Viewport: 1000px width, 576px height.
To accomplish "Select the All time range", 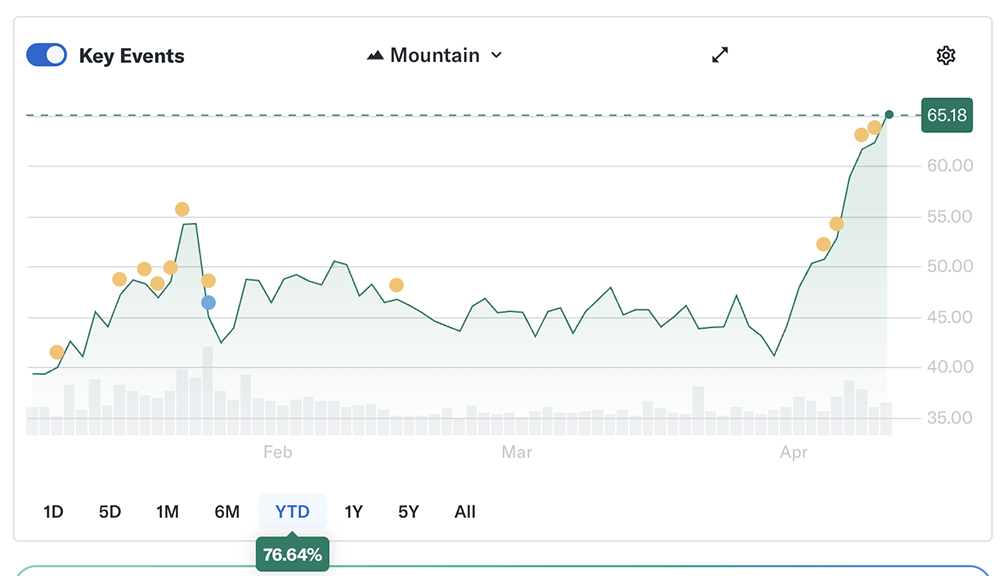I will tap(465, 512).
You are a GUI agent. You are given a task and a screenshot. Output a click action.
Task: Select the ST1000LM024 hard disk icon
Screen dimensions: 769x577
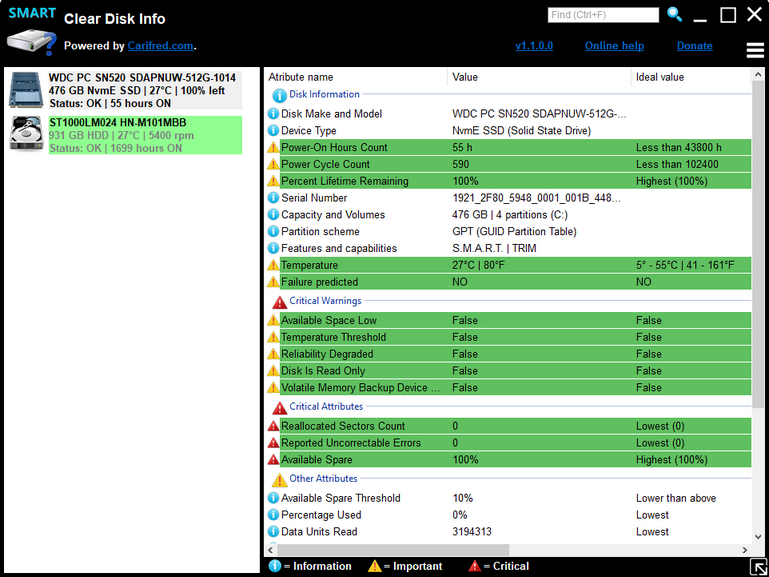point(26,134)
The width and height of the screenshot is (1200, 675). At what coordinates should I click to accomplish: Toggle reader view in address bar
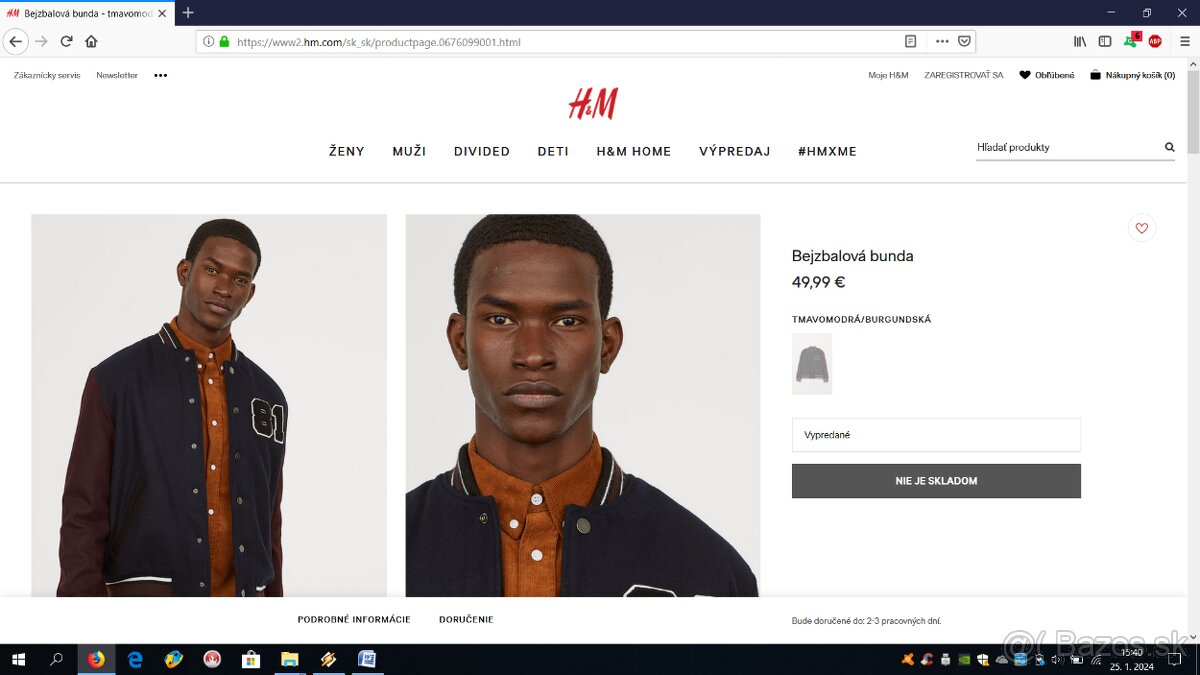tap(910, 42)
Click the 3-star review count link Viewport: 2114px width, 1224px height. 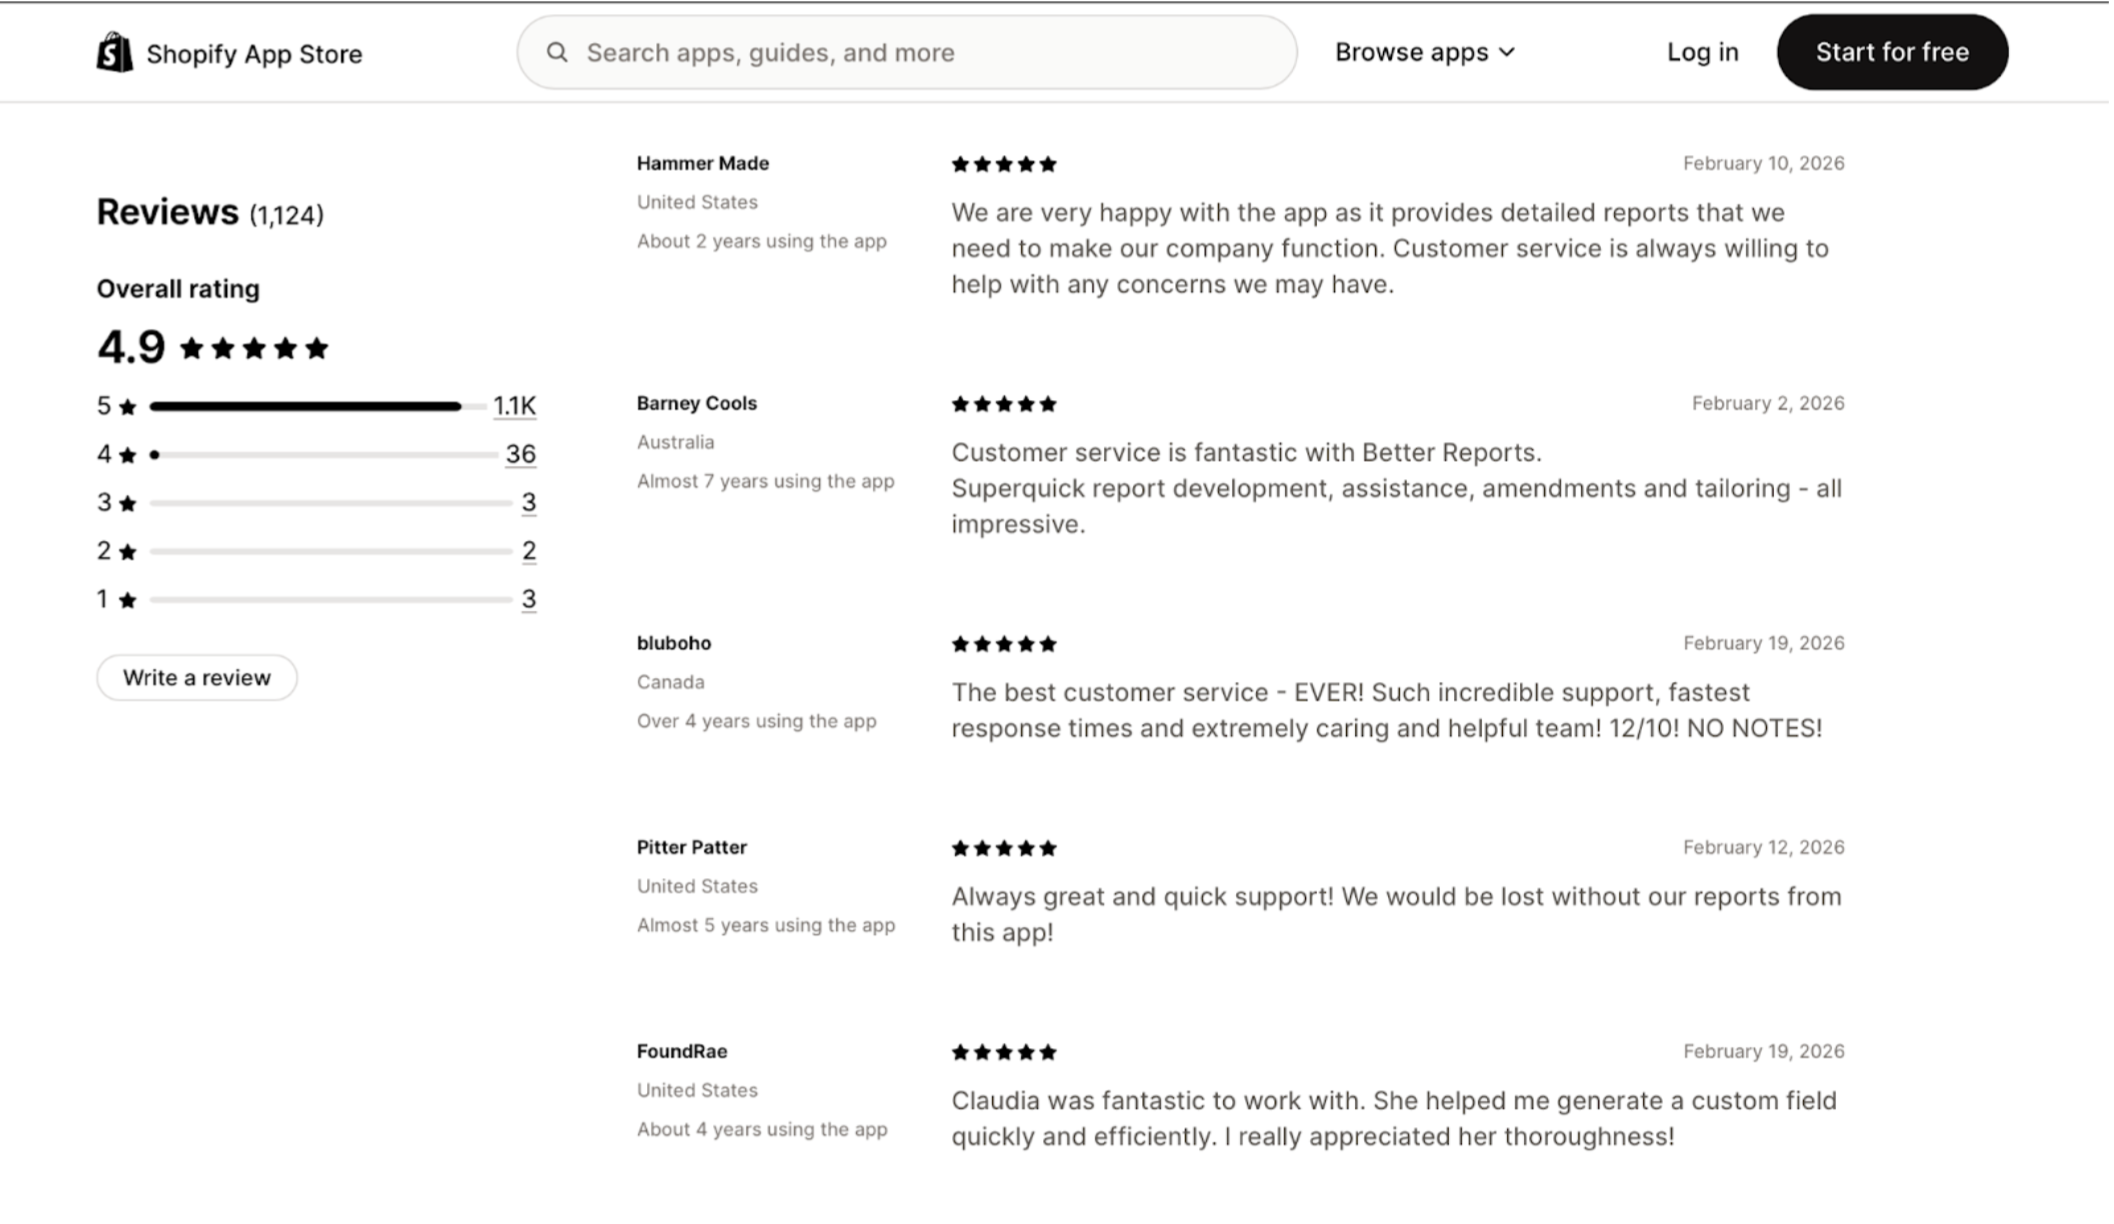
══════════
Please copy everything from the line containing "You are a GUI" down to the line containing "tap(910, 42)", both included, keeping the requests but leaving out the pictures. Scale only the click coordinates in the answers by 0.45, rounding each to a whole number with halves going up.

§ Answer for the task
You are a GUI agent. You are given a task and a screenshot. Output a click action.
Task: Select the ST1000LM024 hard disk icon
Screen dimensions: 769x577
point(12,60)
The width and height of the screenshot is (1200, 675). At what coordinates should I click to accomplish: Toggle reader view in address bar
tap(410, 19)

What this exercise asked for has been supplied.